Padre de Lola (9), Juana (8) y recientemente de León, esposo de Inés Marracos, con quien comparte la tarea de construir y mantener este sueño, Diego Ruete pelea día a día por dejar para sus hijos –y los nuestros- un mundo mejor.
Siempre hay niños para educar y todos tenemos que comer
El torbellino
Entrevistar a Diego Ruete (41) no es tarea fácil, y no porque sea una persona compleja, sino por la diversidad y cantidad de tareas en la que está involucrado, entonces la pregunta fue: ¿por dónde empiezo?
La primera impresión que da es la de un hombre inquieto, siempre en movimiento, con su cabeza llena de ideas y proyectos. Habla rápido y puede saltar de un tema al otro en dos segundos. Es animoso, alegre y desborda energía y paciencia; este es el motor que le permite encarar todas las actividades en las que trabaja con niños -y sin ellos-, porque la tarea de Diego no se termina en “clases de cocina para niños”. Nada más lejos. Diego se levanta cada día para educar a vivir con consciencia, y eso comienza con la alimentación, el cuidado de la tierra y el medio ambiente. Tiene su lógica. Y en sus palabras: “siempre hay niños para educar y todos tenemos que comer”.
Pero el camino de Ruete en esta senda arrancó primero por la educación, cuando estudió para maestro pre-escolar -fue uno de los pocos hombres de la carrera en ese momento. Cuando terminó, intentó estudiar Educación Física, pero le asignaron como destino Paysandú y no pensaba moverse de Montevideo, así que arrancó para Comunicación en la ORT. Allí estuvo un año y, cómo él mismo explica: “…me filtró la teoría. A mí me gusta la práctica, yo soy de hacer, soy de acción; la burocracia y la teoría me aleja de lo que me gusta y ahí me puse a estudiar cocina en el ITHU (Instituto Politécnico Montevideo)”. Lo de la cocina pareció ser una forma de encausar esa energía imparable que tiene; era una forma de hacer cosas, porque en ese momento no pensaba dedicarse a ella como profesión. Seguía siendo maestro pre-escolar, cosa que le encanta y para la que tiene mucha facilidad: “Trabajo con niños desde los 18 años. Me di cuenta que puedo contactar con ellos desde una didáctica y una pedagogía espontánea, tengo facilidad para comunicarme y lograr resultados”.

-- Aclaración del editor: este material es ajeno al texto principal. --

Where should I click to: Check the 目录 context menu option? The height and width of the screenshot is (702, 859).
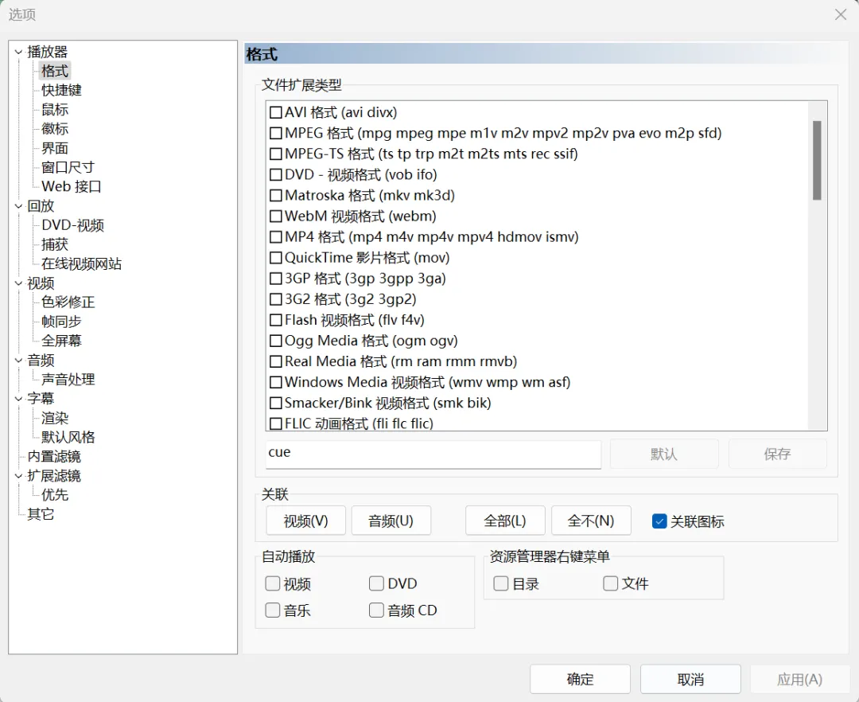click(500, 584)
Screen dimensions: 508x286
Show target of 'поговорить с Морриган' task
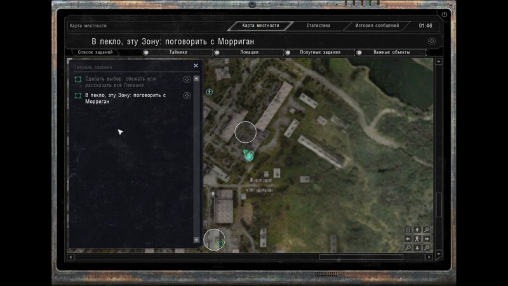(x=187, y=96)
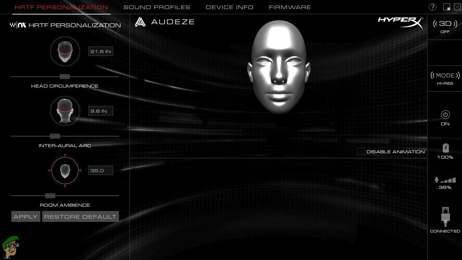Image resolution: width=462 pixels, height=260 pixels.
Task: Click the Room Ambience slider handle
Action: 50,196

De todas formas, la comunión entre cocina y educación tuvo que esperar un poco en su vida. Diego terminó su profesionalización en la cocina en el 2000 y se fue a trabajar, primero al Hotel Conrad en Punta del Este, sólo para eventos, y luego al restaurante “Los Negros”, de Francis Mallman, en José Ignacio. Pero siguiendo esa naturaleza inquieta, luego de terminada la temporada resolvió irse a Chicago a visitar a su hermana menor y de allí a Irlanda en un programa de intercambio. “De ahí me fui a Francia, después a Barcelona y terminé en Menorca donde trabajé como chef toda la temporada”, rememora Diego. A todo esto ya habían pasado casi dos años. Desde Montevideo le avisan que se casa su hermano mayor por lo que la vuelta a casa se hace inminente. “Lo más loco es que yo no conocía a la novia y resultó ser una compañera mía de cuando estudié para maestro pre-escolar y yo terminé ennoviándome con una amiga de ella, que hoy es mi mujer Inés”, me cuenta. Y como en una película romántica, de ahí vino un verano inolvidable trabajando en el club de Playa Verde (Maldonado) y luego de la temporada los dos se fueron a Europa a probar suerte. Volvieron y decidieron seguir juntos y formar la familia que tienen hoy: llegaron sus hijos Lola, Juana y León Papik. Le pregunto por qué el nombre Papik y me cuenta que: “Es el personaje de un libro, “El país de las sombras largas” (Hans Ruesch), y a mí me encantaba ese nombre. Un tío mío me decía Papik y bueno, nos gustó ponerle ese nombre, para pelear al resto del mundo que te encasilla en nombres clásicos”. Le digo si opinaron mucho con ese nombre en su familia y me dice: “No podés preguntar si les gusta a los demás el nombre, porque todos tienen su versión de cómo debería de llamarse tu hijo”.
La calma
Pareciera que con su familia vino también una etapa de creatividad y calma, entre comillas, ya que, lo que menos hizo fue estar quieto, pero por lo menos ya instalado en Montevideo.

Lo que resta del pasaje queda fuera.